As Laurent Guerby excerpts in a recent interchange here on ET:
The US dollar bill's standing as the world's favourite form of cash is being usurped by the five-year-old euro.
The value of euro notes in circulation is this month likely to exceed the value of circulating dollar notes, according to calculations by the Financial Times. Converted at Wednesday's exchange rates, the euro took the lead in October.
The figures highlight the remarkable growth in euro notes since their launch on January 1 2002, three years after the start of Europe's monetary union, which in January welcomes its 13th member - Slovenia, the former Yugoslav republic...
By the end of October the $759bn-worth of US dollar notes in circulation was only a fraction ahead of the value of euro notes, converted at exchange rates at that time.
But since October the euro has risen strongly against the dollar and this month the value of euro notes has risen to more than 610bn, or in excess of $800bn at the latest exchange rates. That level is unlikely to have been beaten by the greenback.
Setting aside questions about what exactly US all of this really means, there is indeed quite a bit of angst in the financial press, as well as among us common plebes, about the value of the dollar. Some see in a weak dollar opportunity: exports become more competitive when cheaper on world markets, which is good, at least theoretically, for manufacturing jobs. Others worry about the inflationary pressure devaluation necessarily ratchets up. Still others point out that a falling dollar solves little: exports may grow somewhat, but the US simply doesn't make enough stuff other countries want to buy, causing continuing trade deficits financed by, increasingly exclusively, foreign central banks. Sure the dollar is falling, they say, yet the trade deficit with the Euro zone has continued to grow, as affluent America's taste for high-end goods and main-street American's continuing need for European-manufactured goods, financed by foreign capital inflows, outpaced the export growth. Now imagine what would happen if the dollar began to fall against more currencies than the Euro...

Extracted information:
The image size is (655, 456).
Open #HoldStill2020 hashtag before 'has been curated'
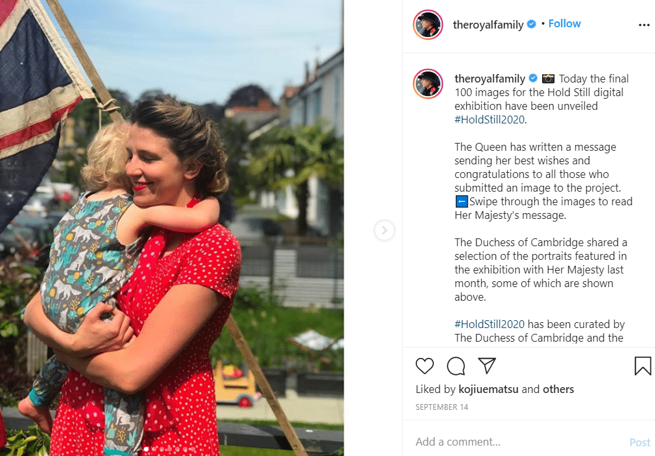(x=490, y=324)
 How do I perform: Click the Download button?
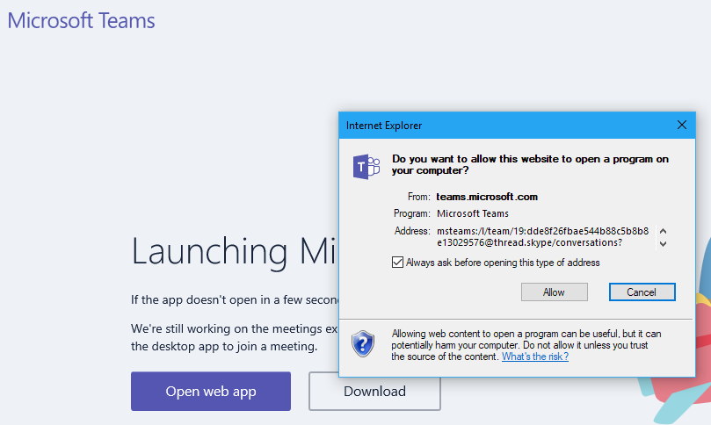point(374,392)
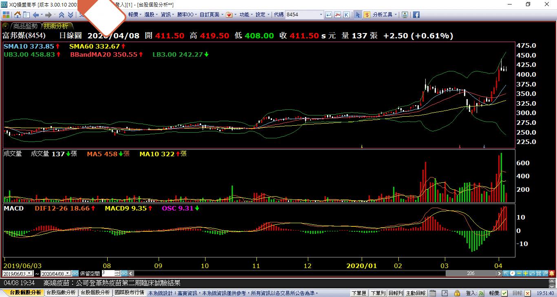Expand the stock code 8454 dropdown
This screenshot has height=297, width=557.
[x=322, y=15]
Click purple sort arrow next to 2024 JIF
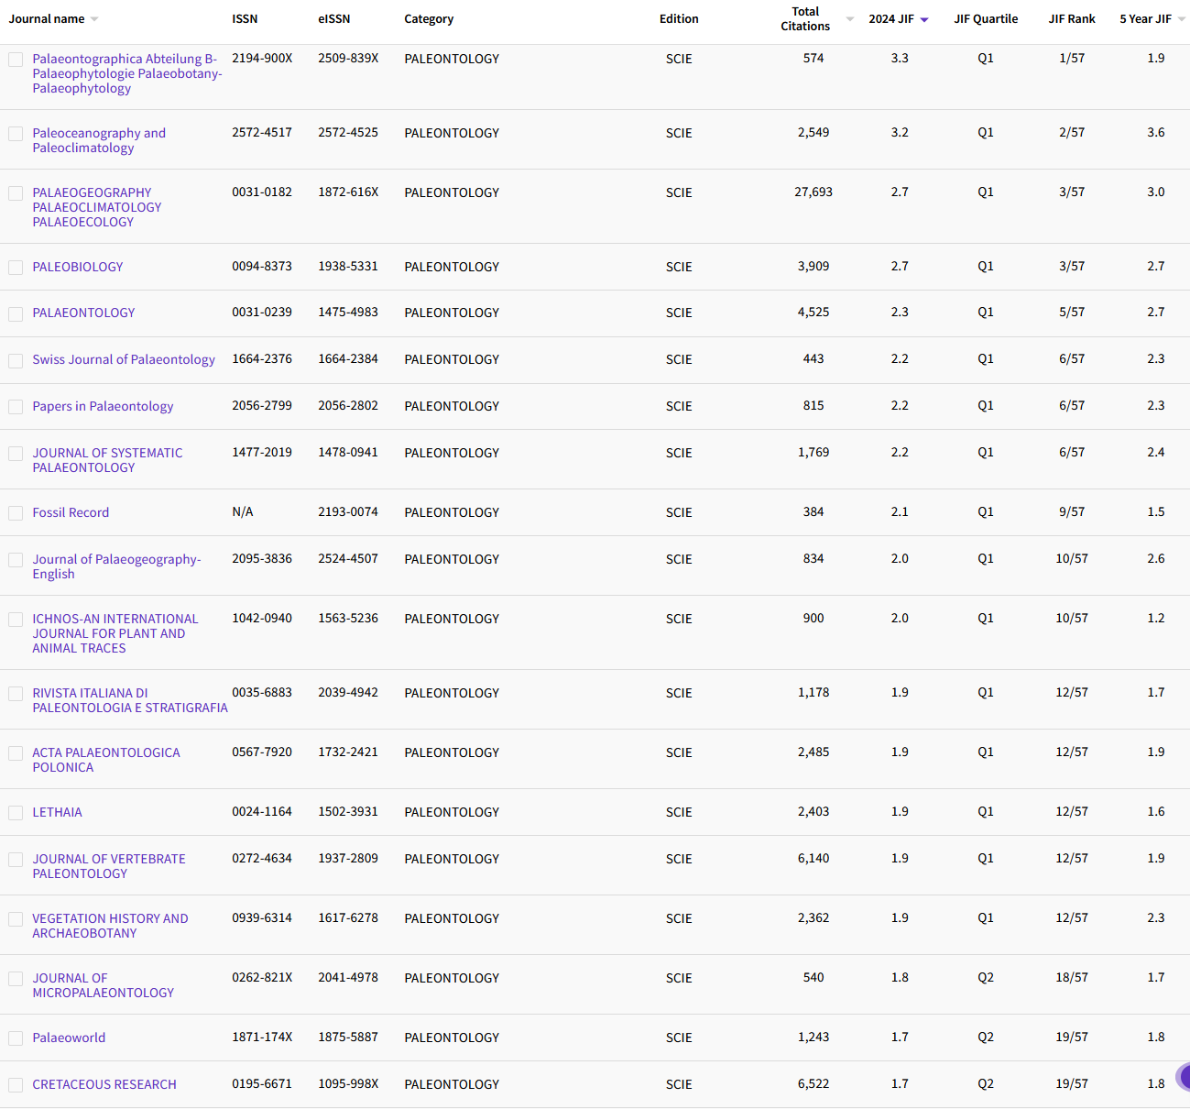This screenshot has width=1190, height=1109. (924, 20)
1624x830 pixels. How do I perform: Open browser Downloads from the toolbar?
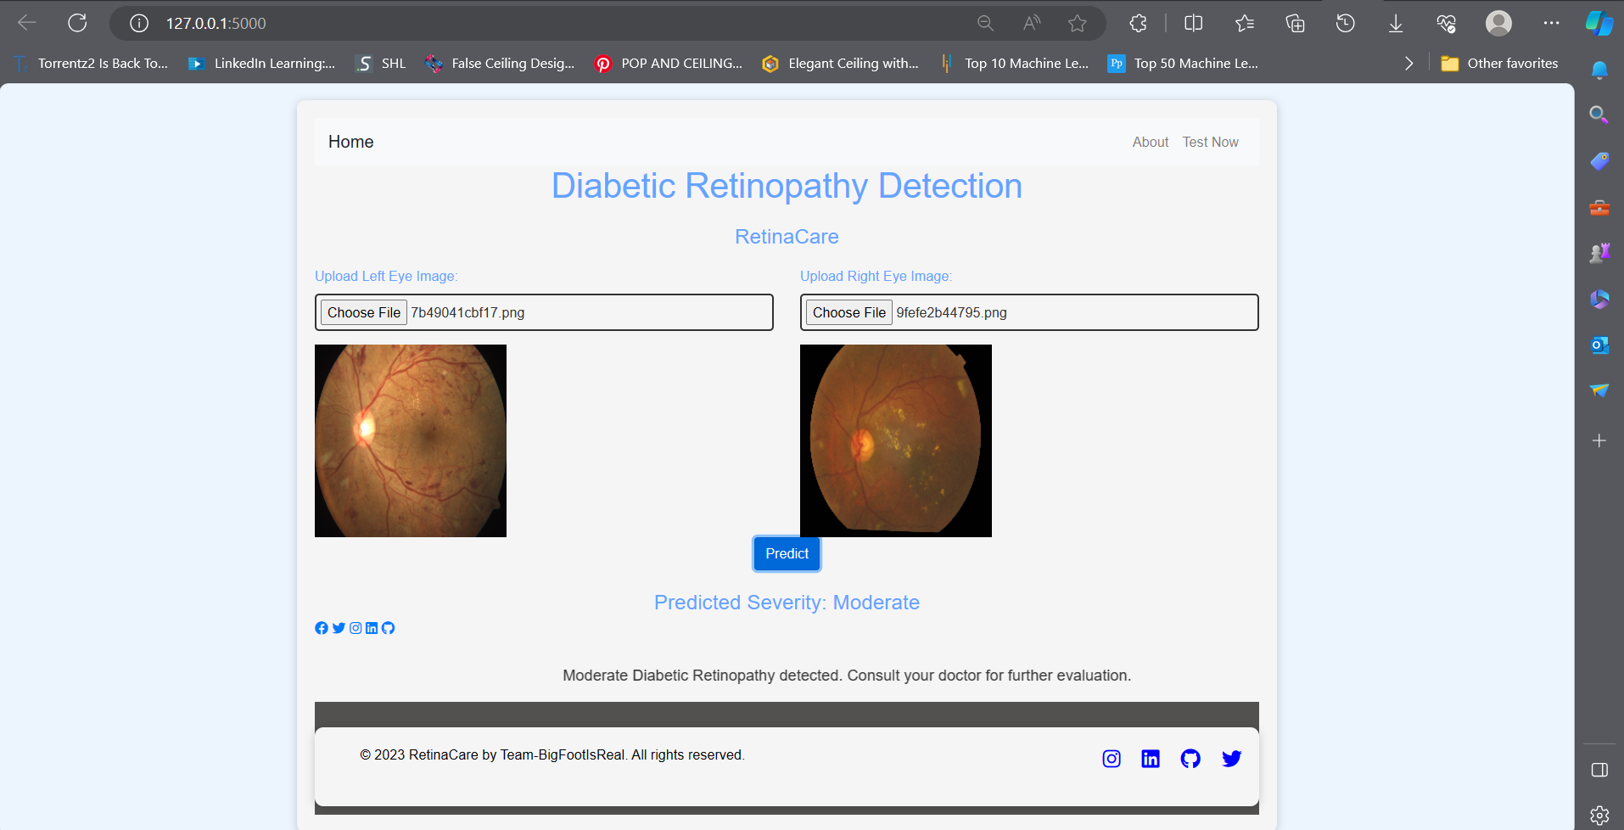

Written task 1:
Copy the records word for word, from the line containing "Click purple sort arrow next to 2024 JIF" through the end of the records, and leave the pictures out.
Written task 2:
Continue the passage about euro notes overtaking the dollar from where it stops.
The text and the records have nothing to do with each other.

Written reply 1:
Click purple sort arrow next to 2024 JIF
This screenshot has width=1190, height=1109. (924, 20)
1624x830 pixels. How do I perform: Open browser Downloads from the toolbar?

Written reply 2:
And this angst is creeping into more places than the shadier parts of the on-line financial press that Ron Paul tends to inhabit. Even the solidly respectable neo-liberals at the Economist get into the act, opining on US calls, via its Treasury Secretary (Minister of Finance) Henry Paulson , for the PRC to allow its currency to strengthen:
Even if the Chinese central bank does, as some expect, let the yuan strengthen more than previously anticipated, this will not be the panacea that many hope for. As Tyler Cowen, an economics professor at George Mason University, points out, China imports many of the components it assembles into finished products; a strengthening yuan will make these components cheaper, eroding some of the effect on export prices. Nor is China's competitive advantage limited to a cheap currency. And although China is one of the big funders of America's current-account deficit, it is certainly not alone. Unless Americans curb their appetite for imports bought with borrowed money--and start making more things other countries want to buy--the deficit will continue to be a problem. This is roughly what the Chinese government has been saying.
A rising yuan will have some negative effects on the West, not limited to a shortage of cheap electronics. Cheap Chinese imports have kept a lid on inflation in many countries, letting central banks keep interest rates low without worrying about their economies overheating. As Mervyn King, the governor of the Bank of England, has warned, once the yuan begins to strengthen, central banks will face higher inflationary pressures. With oil prices already pushing inflation to worrying levels, Mr Paulson may not be as eager as he seems for a rising yuan.
Why Current Accounts Matter
People, serious or otherwise, are vaguely aware of the US' huge trade imbalances with most of the rest of the world. It's trade deficit is chronic, currently representing roughly 6% of GDP, which is extremely high, historically, for a developed country and, needless to say, unsustainable in the long run. Adding in the money foreign nationals working in the US send back home, the country's Current Account deficit is quickly approaching 7% and beyond, also unsustainable. But this is not of much concern to Joe Sixpack, as it hasn't started hurting him yet; the deficit, similar to taking on more household debt, hasn't crimped his style yet - the banks are still giving him credit. And so in similar fashion the US Current Accounts deficits is funded by capital inflows from abroad.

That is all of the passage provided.